Of course that’s obvious you say – yet I feel a great disturbance in the force when it comes to planning, and it’s the result of people not doing it.

Sure, using the dark side of the force was an advantage we leveraged in order to take control of the universe and form the empire, but think about it. How did we pull off uniting all the planets under the banner of the Galactic Empire? It didn’t come from luck, and it didn’t come from hoping and merely trying that it’ll work out.

It came from an extremely complex project plan with all kinds of linked dependencies. From financing the droid armies and clones, to the infrastructure needed to build all the star destroyers.

But a Project Plan does more than just think things through, it’s a communication mechanism. It clearly communicates expectations so that there’s no doubt as to where things are and where they’ll be, it also clearly identifies who is accountable for what. Without the Plan you’re relying on vagueness, and thinking like an incompetent Jedi who hopes that things will just work out. You have to tag people with what they’re responsible for, and when you need it by.

And if they don’t come through… well they either get fed to the Panna Monster, or get a dose of electrocution.

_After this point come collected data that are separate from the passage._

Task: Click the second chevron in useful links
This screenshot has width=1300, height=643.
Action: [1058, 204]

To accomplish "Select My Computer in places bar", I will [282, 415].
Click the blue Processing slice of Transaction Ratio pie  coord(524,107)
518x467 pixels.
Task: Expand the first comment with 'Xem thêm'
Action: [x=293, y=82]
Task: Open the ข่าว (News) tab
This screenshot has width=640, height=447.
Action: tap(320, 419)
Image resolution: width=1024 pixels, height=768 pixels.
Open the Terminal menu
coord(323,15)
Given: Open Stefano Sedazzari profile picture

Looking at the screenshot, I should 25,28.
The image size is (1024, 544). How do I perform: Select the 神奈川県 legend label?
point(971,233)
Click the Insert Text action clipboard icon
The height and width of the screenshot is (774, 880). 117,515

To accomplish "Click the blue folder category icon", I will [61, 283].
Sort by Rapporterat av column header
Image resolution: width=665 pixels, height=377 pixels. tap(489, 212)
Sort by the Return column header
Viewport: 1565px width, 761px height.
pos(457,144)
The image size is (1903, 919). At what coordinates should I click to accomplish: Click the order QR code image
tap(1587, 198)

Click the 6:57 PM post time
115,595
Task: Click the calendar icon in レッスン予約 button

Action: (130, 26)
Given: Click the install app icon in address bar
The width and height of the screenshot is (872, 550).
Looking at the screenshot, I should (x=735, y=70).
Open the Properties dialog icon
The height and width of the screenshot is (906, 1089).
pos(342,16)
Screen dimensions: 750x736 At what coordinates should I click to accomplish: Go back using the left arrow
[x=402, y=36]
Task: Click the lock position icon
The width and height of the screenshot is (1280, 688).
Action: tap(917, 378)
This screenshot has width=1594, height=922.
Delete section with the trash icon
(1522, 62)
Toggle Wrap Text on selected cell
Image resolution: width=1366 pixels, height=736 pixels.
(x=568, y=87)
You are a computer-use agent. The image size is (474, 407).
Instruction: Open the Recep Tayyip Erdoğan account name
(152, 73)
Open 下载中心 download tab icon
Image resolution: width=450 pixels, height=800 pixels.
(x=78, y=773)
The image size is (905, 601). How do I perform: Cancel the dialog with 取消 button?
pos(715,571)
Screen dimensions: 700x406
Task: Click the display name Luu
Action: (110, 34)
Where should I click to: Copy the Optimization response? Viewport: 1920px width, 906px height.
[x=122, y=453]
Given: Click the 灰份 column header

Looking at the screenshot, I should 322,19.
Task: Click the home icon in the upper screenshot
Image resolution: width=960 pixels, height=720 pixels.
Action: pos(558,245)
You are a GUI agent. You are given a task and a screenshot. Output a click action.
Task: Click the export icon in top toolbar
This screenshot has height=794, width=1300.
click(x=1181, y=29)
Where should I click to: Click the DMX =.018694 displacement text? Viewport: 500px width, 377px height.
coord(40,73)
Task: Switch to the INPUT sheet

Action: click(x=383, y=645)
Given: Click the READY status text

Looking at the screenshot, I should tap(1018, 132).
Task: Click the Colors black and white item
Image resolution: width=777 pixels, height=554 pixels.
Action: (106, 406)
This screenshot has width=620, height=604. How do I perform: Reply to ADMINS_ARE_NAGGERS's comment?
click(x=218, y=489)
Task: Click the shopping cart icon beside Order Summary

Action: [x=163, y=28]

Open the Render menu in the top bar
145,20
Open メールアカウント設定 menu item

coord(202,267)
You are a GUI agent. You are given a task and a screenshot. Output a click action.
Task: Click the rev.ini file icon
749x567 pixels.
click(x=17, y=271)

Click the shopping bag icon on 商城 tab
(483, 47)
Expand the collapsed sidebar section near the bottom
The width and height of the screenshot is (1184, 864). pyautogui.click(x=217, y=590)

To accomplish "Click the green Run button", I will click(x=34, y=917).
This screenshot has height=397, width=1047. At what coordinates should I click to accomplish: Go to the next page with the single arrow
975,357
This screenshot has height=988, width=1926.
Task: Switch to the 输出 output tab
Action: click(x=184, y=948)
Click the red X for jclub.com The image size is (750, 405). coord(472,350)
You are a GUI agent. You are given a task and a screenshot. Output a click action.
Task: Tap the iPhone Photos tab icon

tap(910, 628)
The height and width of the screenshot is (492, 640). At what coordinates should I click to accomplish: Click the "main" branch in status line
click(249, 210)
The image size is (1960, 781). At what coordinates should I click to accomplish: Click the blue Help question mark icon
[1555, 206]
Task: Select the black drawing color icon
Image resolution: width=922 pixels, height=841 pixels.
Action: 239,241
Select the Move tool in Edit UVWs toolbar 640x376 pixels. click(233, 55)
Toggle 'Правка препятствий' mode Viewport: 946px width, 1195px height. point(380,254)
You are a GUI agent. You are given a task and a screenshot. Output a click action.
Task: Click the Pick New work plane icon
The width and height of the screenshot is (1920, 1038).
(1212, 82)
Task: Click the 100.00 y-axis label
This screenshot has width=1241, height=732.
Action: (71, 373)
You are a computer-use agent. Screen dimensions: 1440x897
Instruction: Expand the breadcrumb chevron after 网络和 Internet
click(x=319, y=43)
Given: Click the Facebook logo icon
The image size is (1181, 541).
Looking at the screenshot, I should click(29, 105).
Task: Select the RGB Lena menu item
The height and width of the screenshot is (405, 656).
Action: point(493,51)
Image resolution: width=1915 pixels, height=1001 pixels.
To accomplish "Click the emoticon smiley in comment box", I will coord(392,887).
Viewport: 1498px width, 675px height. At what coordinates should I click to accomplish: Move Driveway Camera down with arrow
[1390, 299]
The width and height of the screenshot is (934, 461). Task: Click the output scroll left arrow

In very complex plans you’ll need a tool like VS (VaderSoft) Project so that you can link up dependencies, but in most cases smaller phases can do with a simple VS Word or VS Excel document that has a simple table consisting of:

ID Task Responsible Target % Complete
1 Fuel All Death Stars Lord Kaan 05/02/9820 98%
2 Board all troops Ludo Kressh 05/03/9820 10%

There’s a few more columns you can add if you feel useful such as a “Status” column to indicate workflow status (development, qa, release, etc….), a “Notes” column for comments, and a “Original Target Date” so you can flush out incompetence and quickly highlight if something is offtrack (and thus know who needs to be fed to the Panna Monster or be electrocuted).